**Supplied material:**
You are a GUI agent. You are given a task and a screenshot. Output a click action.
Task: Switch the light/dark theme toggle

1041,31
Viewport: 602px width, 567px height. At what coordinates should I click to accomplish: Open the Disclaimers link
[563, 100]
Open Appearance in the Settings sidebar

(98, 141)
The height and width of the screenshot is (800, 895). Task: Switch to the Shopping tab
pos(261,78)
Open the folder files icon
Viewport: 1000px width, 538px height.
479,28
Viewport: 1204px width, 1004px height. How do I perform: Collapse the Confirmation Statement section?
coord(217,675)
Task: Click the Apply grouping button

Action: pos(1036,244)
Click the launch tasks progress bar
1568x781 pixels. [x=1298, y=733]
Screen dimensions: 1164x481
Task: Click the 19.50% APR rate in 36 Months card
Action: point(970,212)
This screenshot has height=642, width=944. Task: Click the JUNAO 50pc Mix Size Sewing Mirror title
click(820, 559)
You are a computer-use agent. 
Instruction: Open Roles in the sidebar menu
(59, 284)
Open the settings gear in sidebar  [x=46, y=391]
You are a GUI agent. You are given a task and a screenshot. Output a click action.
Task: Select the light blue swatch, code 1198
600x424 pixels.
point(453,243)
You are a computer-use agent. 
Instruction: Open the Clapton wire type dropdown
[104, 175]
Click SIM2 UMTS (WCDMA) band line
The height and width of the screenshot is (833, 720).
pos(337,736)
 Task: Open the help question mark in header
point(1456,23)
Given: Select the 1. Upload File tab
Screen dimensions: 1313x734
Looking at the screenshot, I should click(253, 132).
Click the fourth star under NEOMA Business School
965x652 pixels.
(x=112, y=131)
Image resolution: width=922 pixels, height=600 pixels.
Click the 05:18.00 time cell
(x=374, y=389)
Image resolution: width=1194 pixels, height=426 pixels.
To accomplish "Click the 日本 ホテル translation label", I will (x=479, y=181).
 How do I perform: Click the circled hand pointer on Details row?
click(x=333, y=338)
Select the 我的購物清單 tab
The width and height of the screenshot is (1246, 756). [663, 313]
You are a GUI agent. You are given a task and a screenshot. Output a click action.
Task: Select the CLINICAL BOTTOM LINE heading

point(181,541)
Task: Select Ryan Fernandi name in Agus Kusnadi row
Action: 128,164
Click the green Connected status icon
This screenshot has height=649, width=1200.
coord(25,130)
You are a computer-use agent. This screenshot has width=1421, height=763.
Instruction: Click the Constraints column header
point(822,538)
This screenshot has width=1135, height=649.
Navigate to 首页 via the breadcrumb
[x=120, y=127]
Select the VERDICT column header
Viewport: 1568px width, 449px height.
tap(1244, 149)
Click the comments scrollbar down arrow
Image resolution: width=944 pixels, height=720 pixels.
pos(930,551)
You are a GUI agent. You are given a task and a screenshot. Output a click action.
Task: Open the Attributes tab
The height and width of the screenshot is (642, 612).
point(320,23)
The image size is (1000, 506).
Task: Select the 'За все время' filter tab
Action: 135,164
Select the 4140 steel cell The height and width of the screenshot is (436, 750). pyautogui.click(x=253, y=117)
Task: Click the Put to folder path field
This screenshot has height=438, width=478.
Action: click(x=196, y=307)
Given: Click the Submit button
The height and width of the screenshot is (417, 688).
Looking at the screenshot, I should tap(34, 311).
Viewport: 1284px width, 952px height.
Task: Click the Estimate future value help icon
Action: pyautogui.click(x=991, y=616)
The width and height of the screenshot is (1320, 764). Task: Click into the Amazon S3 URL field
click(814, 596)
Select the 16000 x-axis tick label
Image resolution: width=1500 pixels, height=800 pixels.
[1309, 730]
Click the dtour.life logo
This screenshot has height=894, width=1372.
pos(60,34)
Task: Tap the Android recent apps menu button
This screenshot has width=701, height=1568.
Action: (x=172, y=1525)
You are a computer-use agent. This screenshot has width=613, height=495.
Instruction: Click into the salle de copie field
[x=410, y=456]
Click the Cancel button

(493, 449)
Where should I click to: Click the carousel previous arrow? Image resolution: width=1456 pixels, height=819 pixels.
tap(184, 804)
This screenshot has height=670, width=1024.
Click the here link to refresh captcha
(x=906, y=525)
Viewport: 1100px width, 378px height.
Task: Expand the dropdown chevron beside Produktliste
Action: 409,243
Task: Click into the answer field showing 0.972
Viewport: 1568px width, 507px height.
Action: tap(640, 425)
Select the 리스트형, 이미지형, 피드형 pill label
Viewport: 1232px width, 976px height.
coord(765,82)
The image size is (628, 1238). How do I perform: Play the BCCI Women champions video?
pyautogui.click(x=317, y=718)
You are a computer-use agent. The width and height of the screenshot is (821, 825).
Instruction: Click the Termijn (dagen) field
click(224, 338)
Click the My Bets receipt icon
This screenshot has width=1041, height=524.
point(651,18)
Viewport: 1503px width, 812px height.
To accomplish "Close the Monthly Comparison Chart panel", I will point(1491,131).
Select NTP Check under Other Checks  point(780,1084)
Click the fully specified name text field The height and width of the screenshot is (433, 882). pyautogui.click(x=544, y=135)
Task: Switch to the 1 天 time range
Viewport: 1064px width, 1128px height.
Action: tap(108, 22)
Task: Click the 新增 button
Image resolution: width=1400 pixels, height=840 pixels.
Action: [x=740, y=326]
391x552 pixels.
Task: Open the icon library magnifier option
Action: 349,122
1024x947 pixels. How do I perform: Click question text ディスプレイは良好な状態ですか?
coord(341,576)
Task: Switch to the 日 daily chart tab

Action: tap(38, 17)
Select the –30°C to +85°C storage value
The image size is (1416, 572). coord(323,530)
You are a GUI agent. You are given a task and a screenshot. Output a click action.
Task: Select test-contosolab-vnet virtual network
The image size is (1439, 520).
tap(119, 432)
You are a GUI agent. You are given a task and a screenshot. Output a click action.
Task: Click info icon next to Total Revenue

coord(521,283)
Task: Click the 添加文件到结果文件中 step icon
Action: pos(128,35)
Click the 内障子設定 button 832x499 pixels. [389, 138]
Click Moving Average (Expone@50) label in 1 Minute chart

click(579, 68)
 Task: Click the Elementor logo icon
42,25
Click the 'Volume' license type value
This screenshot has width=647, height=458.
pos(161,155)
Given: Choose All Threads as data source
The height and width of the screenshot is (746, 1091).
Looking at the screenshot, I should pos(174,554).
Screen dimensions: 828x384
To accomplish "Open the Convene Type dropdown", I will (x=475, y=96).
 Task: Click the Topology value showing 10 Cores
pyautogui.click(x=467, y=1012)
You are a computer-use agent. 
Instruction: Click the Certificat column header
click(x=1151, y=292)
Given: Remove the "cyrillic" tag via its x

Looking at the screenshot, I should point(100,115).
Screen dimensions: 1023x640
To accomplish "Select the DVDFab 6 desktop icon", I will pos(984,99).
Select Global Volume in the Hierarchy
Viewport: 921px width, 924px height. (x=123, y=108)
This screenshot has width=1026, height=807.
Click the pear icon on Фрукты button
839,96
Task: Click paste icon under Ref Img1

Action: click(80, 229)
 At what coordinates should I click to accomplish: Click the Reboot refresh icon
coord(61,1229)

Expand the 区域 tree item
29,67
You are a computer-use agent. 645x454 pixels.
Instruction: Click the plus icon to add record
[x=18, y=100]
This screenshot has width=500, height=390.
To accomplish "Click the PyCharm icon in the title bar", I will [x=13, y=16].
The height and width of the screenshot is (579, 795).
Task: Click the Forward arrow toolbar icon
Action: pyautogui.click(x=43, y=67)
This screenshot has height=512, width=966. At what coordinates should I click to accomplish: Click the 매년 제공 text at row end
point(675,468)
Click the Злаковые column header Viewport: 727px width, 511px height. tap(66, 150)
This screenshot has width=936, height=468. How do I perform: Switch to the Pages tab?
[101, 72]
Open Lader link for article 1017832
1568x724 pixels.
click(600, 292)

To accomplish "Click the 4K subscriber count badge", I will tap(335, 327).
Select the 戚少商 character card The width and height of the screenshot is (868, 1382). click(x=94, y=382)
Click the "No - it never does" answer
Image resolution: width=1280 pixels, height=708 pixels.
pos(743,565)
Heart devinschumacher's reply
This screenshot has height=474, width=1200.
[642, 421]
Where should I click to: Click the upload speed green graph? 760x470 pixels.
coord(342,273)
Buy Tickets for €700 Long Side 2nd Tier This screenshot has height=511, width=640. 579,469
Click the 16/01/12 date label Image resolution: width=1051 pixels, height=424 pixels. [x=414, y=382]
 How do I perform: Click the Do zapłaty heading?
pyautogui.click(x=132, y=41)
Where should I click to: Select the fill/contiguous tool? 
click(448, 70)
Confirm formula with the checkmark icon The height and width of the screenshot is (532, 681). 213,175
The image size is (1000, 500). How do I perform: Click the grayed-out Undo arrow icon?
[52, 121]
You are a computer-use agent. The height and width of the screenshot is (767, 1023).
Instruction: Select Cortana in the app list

**Work order:** The reply should hold only the lines from the top of the records through the line that has "Given: Select the 1. Upload File tab", each one exact.

**Exercise response:**
You are a GUI agent. You are given a task and a screenshot. Output a click action.
Task: Switch the light/dark theme toggle

1041,31
Viewport: 602px width, 567px height. At what coordinates should I click to accomplish: Open the Disclaimers link
[563, 100]
Open Appearance in the Settings sidebar

(98, 141)
The height and width of the screenshot is (800, 895). Task: Switch to the Shopping tab
pos(261,78)
Open the folder files icon
Viewport: 1000px width, 538px height.
479,28
Viewport: 1204px width, 1004px height. How do I perform: Collapse the Confirmation Statement section?
coord(217,675)
Task: Click the Apply grouping button

Action: pos(1036,244)
Click the launch tasks progress bar
1568x781 pixels. [x=1298, y=733]
Screen dimensions: 1164x481
Task: Click the 19.50% APR rate in 36 Months card
Action: point(970,212)
This screenshot has height=642, width=944. Task: Click the JUNAO 50pc Mix Size Sewing Mirror title
click(820, 559)
You are a computer-use agent. 
Instruction: Open Roles in the sidebar menu
(59, 284)
Open the settings gear in sidebar  [x=46, y=391]
You are a GUI agent. You are given a task and a screenshot. Output a click action.
Task: Select the light blue swatch, code 1198
600x424 pixels.
point(453,243)
You are a computer-use agent. 
Instruction: Open the Clapton wire type dropdown
[104, 175]
Click SIM2 UMTS (WCDMA) band line
The height and width of the screenshot is (833, 720).
pos(337,736)
 Task: Open the help question mark in header
point(1456,23)
Given: Select the 1. Upload File tab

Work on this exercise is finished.